» **EXERCISE OBJECTIVE**: Quote verbatim the span of lines that begins the listing below and closes with the line containing "Task: Open Gezelle, Guido".

━━ INFORMATION GIVEN ━━

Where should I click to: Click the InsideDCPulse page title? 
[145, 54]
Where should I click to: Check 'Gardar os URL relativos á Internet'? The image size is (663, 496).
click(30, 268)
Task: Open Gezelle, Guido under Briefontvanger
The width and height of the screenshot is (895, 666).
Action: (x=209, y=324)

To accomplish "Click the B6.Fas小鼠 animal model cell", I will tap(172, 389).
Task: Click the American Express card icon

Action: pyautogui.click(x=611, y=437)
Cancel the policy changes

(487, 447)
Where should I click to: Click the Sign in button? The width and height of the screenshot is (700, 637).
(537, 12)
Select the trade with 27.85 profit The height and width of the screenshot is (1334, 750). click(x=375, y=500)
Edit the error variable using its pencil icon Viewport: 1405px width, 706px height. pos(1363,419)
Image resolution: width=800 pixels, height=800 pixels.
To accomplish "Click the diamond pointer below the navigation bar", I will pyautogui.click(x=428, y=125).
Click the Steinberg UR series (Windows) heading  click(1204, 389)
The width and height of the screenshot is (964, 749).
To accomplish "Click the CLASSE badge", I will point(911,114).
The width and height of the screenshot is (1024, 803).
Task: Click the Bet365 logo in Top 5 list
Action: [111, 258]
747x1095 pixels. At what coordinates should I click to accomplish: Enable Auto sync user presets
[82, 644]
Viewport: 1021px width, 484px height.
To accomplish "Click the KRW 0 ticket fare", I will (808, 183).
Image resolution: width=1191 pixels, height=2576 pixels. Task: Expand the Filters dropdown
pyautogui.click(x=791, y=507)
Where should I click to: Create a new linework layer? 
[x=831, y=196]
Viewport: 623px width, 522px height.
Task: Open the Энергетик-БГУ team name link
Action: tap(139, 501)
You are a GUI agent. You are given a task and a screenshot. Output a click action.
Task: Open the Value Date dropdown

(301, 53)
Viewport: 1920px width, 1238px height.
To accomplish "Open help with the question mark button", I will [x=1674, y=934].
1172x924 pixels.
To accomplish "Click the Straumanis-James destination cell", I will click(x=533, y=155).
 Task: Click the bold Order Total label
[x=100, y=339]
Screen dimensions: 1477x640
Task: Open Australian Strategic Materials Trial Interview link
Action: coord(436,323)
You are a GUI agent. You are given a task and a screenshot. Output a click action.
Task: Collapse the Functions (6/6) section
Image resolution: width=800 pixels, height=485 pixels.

━━━

» **RESPONSE BELOW**:
Where should I click to: Click the InsideDCPulse page title? 
[145, 54]
Where should I click to: Check 'Gardar os URL relativos á Internet'? The image size is (663, 496).
click(30, 268)
Task: Open Gezelle, Guido under Briefontvanger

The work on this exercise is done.